• DESCRIPTION OF THE TASK
Once the line containing "Viewport: 1313px width, 749px height." is found in the entries below, reproduce it and every line after it, stopping at and including the line containing "You are a computer-use agent. The height"; reproduce nothing else, and keep each line exact.

• Saved entries
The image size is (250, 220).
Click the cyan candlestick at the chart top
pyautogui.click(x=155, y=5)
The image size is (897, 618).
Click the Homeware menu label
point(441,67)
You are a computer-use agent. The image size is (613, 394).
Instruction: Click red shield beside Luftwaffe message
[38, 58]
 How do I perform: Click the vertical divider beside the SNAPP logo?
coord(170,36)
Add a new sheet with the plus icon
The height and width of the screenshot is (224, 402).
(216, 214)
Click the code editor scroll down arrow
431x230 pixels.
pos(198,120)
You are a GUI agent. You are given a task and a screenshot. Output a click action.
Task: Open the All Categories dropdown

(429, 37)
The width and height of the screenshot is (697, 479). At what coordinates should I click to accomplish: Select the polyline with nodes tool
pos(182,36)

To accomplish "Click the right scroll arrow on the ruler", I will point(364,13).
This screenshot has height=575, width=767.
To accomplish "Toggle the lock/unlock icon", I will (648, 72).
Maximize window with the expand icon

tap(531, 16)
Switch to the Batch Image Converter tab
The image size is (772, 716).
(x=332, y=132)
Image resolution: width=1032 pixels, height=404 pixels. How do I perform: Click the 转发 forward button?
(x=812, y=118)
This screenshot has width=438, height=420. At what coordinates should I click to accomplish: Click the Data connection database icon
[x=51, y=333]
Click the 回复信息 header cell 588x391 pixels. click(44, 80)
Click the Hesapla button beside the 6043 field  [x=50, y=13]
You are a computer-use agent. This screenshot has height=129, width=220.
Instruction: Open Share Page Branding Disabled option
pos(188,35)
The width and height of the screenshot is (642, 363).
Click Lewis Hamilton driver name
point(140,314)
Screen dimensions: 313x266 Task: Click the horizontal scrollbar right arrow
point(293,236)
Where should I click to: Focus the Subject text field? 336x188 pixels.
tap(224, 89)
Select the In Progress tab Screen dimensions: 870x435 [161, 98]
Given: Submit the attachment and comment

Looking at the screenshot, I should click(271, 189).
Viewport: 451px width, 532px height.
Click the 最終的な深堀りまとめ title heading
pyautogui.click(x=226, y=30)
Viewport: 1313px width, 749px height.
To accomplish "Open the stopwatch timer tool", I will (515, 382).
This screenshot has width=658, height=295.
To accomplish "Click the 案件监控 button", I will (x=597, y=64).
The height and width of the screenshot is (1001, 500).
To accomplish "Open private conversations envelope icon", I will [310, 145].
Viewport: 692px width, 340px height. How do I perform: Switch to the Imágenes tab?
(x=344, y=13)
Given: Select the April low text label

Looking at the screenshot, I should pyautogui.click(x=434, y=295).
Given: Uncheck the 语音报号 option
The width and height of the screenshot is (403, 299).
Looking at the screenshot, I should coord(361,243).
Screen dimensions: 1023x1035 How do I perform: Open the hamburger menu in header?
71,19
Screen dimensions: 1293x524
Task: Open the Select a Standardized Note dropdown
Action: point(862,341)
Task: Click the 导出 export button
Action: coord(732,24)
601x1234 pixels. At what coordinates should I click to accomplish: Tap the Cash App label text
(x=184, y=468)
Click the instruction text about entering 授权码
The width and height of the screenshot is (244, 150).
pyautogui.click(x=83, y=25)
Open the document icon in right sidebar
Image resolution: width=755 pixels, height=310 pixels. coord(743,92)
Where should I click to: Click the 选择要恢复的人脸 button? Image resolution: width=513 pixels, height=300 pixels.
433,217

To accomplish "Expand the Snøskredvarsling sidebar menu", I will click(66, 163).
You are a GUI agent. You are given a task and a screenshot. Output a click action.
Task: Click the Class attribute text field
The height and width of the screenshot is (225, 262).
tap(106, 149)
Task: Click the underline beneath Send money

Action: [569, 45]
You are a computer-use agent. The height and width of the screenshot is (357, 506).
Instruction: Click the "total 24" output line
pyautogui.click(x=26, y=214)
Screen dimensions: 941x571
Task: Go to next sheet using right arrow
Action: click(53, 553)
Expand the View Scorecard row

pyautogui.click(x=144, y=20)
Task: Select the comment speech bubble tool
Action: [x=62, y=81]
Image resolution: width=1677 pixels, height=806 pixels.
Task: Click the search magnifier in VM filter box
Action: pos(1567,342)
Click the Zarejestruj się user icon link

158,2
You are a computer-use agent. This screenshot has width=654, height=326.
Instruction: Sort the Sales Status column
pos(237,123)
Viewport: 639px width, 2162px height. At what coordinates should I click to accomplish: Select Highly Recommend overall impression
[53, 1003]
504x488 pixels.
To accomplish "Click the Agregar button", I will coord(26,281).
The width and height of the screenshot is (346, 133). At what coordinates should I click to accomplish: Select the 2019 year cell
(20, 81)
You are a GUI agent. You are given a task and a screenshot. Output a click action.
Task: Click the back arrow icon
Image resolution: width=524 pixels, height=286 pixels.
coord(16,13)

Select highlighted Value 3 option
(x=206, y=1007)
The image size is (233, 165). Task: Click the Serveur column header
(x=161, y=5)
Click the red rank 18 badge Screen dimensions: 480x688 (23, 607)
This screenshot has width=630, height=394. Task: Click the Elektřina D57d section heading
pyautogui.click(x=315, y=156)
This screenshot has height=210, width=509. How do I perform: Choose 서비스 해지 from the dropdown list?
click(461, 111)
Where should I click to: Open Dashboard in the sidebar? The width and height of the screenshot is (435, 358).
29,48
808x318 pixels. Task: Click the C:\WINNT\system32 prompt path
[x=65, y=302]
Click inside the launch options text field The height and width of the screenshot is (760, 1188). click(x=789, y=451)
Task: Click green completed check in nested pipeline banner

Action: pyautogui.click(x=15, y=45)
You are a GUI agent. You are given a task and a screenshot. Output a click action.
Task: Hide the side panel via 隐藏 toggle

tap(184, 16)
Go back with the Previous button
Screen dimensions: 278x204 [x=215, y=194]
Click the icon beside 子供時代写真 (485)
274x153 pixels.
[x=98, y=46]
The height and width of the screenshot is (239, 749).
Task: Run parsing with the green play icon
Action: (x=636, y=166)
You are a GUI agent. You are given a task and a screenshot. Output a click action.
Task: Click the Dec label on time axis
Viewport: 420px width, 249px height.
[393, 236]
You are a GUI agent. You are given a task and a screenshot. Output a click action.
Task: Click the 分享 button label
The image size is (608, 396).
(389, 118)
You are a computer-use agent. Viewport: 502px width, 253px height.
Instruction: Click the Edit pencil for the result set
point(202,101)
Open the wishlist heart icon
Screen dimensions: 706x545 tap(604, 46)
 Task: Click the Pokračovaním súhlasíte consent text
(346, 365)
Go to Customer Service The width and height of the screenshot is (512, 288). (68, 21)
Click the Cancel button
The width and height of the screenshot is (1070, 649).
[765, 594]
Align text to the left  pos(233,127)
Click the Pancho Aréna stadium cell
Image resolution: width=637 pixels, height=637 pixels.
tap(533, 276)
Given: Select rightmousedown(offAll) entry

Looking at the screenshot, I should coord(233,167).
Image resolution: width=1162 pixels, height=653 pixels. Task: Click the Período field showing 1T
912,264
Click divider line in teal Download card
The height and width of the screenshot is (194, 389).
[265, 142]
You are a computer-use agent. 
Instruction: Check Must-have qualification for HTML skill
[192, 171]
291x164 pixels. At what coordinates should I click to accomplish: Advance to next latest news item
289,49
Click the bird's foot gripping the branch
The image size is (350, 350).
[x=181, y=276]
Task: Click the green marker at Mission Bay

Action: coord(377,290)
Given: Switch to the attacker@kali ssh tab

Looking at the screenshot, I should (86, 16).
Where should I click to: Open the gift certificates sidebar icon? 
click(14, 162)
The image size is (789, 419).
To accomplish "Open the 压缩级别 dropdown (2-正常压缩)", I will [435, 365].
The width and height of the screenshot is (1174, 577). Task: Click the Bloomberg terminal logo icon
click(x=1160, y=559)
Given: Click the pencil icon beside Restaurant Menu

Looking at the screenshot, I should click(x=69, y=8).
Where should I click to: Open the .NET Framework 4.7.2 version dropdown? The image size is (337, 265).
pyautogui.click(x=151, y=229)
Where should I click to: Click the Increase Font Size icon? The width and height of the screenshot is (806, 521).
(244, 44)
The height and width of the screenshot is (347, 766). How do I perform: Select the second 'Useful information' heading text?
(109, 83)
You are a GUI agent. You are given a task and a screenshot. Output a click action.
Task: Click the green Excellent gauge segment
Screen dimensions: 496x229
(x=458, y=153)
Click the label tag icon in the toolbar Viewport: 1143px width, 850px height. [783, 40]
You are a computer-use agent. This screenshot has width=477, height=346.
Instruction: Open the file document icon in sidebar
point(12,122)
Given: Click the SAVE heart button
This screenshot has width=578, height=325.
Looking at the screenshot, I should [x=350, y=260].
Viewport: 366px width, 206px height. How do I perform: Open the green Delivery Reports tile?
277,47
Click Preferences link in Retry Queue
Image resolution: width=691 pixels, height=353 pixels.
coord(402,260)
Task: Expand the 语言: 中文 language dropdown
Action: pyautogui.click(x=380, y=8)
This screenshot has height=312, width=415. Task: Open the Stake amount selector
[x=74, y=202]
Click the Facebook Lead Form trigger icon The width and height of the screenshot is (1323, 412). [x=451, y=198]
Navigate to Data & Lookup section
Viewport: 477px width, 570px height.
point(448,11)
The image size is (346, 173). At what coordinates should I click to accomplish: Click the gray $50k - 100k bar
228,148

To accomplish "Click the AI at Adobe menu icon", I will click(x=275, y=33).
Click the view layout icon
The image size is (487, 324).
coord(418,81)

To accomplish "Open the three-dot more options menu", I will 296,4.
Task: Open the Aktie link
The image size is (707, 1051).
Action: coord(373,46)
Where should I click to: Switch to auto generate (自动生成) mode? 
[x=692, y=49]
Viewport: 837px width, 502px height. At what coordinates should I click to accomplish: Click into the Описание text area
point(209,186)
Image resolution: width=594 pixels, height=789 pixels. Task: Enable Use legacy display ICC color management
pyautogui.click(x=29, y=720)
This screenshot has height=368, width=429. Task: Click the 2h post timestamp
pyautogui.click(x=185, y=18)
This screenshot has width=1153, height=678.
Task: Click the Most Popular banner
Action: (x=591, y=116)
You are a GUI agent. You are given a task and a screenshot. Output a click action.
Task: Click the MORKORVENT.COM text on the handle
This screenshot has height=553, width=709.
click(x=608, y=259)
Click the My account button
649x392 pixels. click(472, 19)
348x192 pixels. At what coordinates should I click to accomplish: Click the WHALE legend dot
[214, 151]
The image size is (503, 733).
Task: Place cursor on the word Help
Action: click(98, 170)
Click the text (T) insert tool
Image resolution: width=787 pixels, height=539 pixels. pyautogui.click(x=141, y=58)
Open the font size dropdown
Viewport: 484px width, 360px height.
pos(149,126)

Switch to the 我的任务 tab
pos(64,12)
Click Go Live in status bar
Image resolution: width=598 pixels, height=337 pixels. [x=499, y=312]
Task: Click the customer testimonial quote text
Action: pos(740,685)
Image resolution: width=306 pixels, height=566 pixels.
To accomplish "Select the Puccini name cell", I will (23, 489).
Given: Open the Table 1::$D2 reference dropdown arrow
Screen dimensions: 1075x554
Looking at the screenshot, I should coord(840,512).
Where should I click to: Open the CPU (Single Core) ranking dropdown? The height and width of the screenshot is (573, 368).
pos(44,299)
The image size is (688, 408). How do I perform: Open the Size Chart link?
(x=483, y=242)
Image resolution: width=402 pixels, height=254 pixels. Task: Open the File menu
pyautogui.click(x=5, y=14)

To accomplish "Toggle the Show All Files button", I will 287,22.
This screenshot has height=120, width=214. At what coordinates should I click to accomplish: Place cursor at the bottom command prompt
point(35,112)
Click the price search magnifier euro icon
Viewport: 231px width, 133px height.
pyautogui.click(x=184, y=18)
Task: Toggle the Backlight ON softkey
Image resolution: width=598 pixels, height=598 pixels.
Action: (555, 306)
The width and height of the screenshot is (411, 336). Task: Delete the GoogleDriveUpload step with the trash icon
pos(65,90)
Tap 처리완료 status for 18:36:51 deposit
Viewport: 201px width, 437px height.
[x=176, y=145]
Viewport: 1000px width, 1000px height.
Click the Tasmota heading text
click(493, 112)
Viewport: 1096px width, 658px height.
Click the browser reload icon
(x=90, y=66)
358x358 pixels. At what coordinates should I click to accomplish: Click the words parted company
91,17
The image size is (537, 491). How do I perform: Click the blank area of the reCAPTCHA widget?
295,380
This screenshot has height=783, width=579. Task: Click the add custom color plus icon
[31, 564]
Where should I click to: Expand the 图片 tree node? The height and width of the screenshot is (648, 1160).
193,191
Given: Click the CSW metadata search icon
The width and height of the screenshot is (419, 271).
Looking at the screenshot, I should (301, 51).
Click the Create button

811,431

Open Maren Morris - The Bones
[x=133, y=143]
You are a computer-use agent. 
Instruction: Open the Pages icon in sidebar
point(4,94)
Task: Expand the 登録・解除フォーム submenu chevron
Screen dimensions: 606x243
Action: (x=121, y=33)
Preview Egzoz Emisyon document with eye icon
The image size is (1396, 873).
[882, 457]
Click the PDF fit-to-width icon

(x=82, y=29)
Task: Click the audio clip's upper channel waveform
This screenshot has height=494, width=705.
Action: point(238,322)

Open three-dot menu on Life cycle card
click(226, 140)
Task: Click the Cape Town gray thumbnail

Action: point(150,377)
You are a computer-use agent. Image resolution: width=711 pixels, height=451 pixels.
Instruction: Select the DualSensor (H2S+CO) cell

• EXERCISE OUTPUT
Viewport: 1313px width, 749px height.
To accomplish "Open the stopwatch timer tool", I will (515, 382).
This screenshot has width=658, height=295.
To accomplish "Click the 案件监控 button", I will (x=597, y=64).
The height and width of the screenshot is (1001, 500).
To accomplish "Open private conversations envelope icon", I will [310, 145].
Viewport: 692px width, 340px height. How do I perform: Switch to the Imágenes tab?
(x=344, y=13)
Given: Select the April low text label

Looking at the screenshot, I should pyautogui.click(x=434, y=295).
Given: Uncheck the 语音报号 option
The width and height of the screenshot is (403, 299).
Looking at the screenshot, I should coord(361,243).
Screen dimensions: 1023x1035 How do I perform: Open the hamburger menu in header?
71,19
Screen dimensions: 1293x524
Task: Open the Select a Standardized Note dropdown
Action: point(862,341)
Task: Click the 导出 export button
Action: coord(732,24)
601x1234 pixels. At what coordinates should I click to accomplish: Tap the Cash App label text
(x=184, y=468)
Click the instruction text about entering 授权码
The width and height of the screenshot is (244, 150).
pyautogui.click(x=83, y=25)
Open the document icon in right sidebar
Image resolution: width=755 pixels, height=310 pixels. coord(743,92)
Where should I click to: Click the 选择要恢复的人脸 button? Image resolution: width=513 pixels, height=300 pixels.
433,217

To accomplish "Expand the Snøskredvarsling sidebar menu", I will click(66, 163).
You are a GUI agent. You are given a task and a screenshot. Output a click action.
Task: Click the Class attribute text field
The height and width of the screenshot is (225, 262).
tap(106, 149)
Task: Click the underline beneath Send money

Action: [569, 45]
You are a computer-use agent. The height and width of the screenshot is (357, 506).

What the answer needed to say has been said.